Título: A política do salário mínimo e o déficit da Previdência
Autor:
Fonte: Valor Econômico, 30/12/2009, Opinião, p. A12
As contas da Previdência fraquejam e se tornarão mais frágeis após doze anos consecutivos de aumentos do salário mínimo acima da inflação. Por razões estruturais, elas sofrerão uma pressão já sabida e incontornável, a da mudança do perfil demográfico da população até 2030, a parcela da população acima dos 65 anos de idade dobrará, para cerca de 13% do total. Só isso já recomendaria a necessidade de se planejar uma nova reforma. Mas as políticas de curto prazo poderão antecipar a hora de um ajuste de contas, sempre adiado porque as medidas de correção são sempre impopulares e os governantes e políticos costumam ter como horizonte seus mandatos.
Este ano a Previdência caminha para um déficit de R$ 43 bilhões, de acordo com os dados de novembro e as projeções do ministério. É certo que elas não repetirão o desempenho de 2006, que teve um déficit recorde de R$ 44 bilhões, mas o resultado se tornará, então, o segundo pior da história. 2009 foi um ano de crise, embora ela tenha sido moderada no Brasil e o desemprego, que afeta diretamente as receitas da Previdência, não tenha aumentado significativamente, como nas crises anteriores. O fato, porém, é que os aumentos reais se tornaram prática administrativa, fixada em lei e eles serão maiores quanto maior for o crescimento do Produto Interno Bruto. O reajuste de 2010 será de 6% acima da inflação. A conta adicional para os cofres previdenciários é de R$ 4,6 bilhões.
Visto a longo prazo, desde 1995, o salário mínimo quintuplicou em termos nominais (de R$ 100 para R$ 510) e dobrou em termos reais. O presidente Luiz Inácio Lula da Silva encerra seus dois mandatos com a concessão de aumento real de 53%, um pouco acima dos oito anos do presidente Fernando Henrique Cardoso, que elevou o mínimo em 44,27% ("Folha de S. Paulo", 22 de dezembro). A diferença entre os dois governos, se não foi tão nítida pelo percentual de correção, o foi nas tentativas de acerto das contas previdenciárias. A reforma do governo FHC, com a criação do fator previdenciário, por exemplo, estancou por algum tempo a sangria nas contas. O governo Lula não se preocupou com o assunto.
Quando o atual governo teve de lidar com a questão previdenciária, agiu mal. Ele teve nas mãos a possibilidade de corrigir parte da absurda disparidade entre aposentadorias públicas e privadas, em que cidadãos que pagam impostos e recebem o teto da Previdência sustentam servidores que receberão, pelo resto de suas vidas, proventos quase integrais aos que recebiam quando na ativa.

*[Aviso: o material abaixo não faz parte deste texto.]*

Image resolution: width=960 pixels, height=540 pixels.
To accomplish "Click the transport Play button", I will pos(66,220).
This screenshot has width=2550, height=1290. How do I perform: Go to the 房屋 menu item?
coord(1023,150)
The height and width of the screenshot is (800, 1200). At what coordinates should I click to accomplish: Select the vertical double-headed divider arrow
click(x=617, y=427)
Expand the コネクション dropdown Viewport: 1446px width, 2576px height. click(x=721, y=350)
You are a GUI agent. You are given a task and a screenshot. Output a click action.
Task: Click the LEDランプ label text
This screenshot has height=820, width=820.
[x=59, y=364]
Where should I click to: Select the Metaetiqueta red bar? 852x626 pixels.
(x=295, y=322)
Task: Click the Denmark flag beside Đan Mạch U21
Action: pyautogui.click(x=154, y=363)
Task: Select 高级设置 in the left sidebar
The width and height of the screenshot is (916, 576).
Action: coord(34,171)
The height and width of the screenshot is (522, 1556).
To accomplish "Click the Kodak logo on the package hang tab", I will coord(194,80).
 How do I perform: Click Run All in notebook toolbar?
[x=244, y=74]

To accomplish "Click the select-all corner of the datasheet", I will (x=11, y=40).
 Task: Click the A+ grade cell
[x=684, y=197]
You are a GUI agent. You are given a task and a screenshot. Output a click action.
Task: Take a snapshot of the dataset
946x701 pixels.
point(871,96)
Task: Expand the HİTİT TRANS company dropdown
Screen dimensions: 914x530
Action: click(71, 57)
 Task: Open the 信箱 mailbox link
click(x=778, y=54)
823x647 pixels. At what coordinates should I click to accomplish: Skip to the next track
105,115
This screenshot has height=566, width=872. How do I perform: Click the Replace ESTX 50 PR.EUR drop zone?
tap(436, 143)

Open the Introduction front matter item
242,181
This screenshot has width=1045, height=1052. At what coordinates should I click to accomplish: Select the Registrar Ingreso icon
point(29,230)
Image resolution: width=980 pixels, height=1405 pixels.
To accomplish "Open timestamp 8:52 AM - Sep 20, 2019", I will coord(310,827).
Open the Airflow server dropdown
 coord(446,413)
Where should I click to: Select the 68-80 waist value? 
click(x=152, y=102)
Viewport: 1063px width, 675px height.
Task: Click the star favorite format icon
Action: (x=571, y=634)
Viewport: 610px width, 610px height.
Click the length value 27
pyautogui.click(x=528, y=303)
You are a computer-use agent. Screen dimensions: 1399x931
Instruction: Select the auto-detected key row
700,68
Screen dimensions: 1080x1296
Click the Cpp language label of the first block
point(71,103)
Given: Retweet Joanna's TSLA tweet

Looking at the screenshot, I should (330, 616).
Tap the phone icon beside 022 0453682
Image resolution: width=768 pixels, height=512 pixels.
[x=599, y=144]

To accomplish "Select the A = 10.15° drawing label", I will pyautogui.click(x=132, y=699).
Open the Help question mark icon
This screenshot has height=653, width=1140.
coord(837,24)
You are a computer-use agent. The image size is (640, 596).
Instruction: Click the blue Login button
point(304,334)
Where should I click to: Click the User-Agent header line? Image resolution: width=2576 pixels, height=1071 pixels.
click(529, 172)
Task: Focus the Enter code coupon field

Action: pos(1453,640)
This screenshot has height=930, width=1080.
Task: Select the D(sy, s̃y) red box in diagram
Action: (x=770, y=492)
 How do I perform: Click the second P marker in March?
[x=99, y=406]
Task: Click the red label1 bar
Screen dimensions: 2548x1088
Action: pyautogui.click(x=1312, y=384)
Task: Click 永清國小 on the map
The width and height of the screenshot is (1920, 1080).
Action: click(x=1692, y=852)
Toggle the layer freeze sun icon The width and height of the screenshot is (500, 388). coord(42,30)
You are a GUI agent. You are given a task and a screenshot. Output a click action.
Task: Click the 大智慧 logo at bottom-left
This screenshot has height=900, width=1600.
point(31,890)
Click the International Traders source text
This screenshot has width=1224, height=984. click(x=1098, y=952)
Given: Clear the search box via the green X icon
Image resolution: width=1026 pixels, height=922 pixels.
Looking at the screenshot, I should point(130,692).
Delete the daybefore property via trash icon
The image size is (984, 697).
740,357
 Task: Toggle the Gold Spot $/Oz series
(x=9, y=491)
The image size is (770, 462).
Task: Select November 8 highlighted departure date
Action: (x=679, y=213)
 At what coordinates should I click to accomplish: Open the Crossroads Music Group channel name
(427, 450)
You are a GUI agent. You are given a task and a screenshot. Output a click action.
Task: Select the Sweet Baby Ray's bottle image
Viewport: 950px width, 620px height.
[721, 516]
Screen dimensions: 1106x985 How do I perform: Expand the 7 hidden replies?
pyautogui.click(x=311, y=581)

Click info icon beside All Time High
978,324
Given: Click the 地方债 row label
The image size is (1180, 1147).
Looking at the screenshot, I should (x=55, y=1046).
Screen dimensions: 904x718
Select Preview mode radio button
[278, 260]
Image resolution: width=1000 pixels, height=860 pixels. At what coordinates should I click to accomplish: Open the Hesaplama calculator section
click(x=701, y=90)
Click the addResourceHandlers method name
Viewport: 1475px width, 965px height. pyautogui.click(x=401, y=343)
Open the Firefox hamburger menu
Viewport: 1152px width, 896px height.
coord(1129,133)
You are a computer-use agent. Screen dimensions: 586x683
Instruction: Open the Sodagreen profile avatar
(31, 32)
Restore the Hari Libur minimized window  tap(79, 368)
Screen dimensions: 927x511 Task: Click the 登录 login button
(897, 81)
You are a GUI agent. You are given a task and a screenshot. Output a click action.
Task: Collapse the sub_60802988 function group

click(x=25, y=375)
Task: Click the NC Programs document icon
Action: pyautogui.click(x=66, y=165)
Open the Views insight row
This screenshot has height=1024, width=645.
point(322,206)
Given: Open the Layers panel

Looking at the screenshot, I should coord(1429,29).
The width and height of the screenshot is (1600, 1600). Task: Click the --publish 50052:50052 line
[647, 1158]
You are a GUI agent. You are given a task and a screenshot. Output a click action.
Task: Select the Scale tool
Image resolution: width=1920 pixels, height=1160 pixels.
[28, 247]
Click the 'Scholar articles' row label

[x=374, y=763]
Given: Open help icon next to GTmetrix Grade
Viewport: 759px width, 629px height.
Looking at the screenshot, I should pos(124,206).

Para os novos ingressantes no serviço público, a lei indicava a necessidade de constituição de fundos de previdência complementar, em cuja adesão residia, para o servidor, a única possibilidade de se aposentar com proventos superiores ao teto da Previdência. Desde então, mais de 100 mil novos funcionários foram contratados e os fundos não saíram do papel.
Além disso, o atual governo reagiu de olho nas urnas quando ganhou força no Congresso, com apoio dos sindicatos, a proposta de um aumento idêntico para os aposentados que ganham acima do salário mínimo. Os sindicatos embarcaram na proposta, cientes de que em ano de eleições presidenciais conseguiriam obter pelo menos parte do que pretendiam. Não deu outra. Foi dado aumento real de 2,5% além da inflação para os aposentados que ganham além do mínimo em 2010 e estuda-se repetir a dose em 2011.
A contínua corrida às aposentadorias piora a contabilidade previdenciária. O estoque de benefícios cresce à razão de 4,8% ao ano, segundo o secretário da Previdência, Helmut Schwarzer, uma velocidade bem acima do crescimento demográfico. Schwarzer disse que a arrecadação do setor cresceu 6,6% acima da inflação este ano. O fato é que as despesas correm a uma velocidade maior.
A Previdência continua a viver de remendos. Não há como fugir da discussão de se o reajuste do salário mínimo, que tem enorme poder redistributivo de renda no país, deve ou não continuar sendo o padrão para reajuste de aposentadorias e pensões. Como estas, há outras questões, nada novas, que podem trazer saídas para o déficit. A possibilidade de que ideias relevantes sejam discutidas nas eleições, entretanto, é nula - seria uma fórmula certeira de perder votos.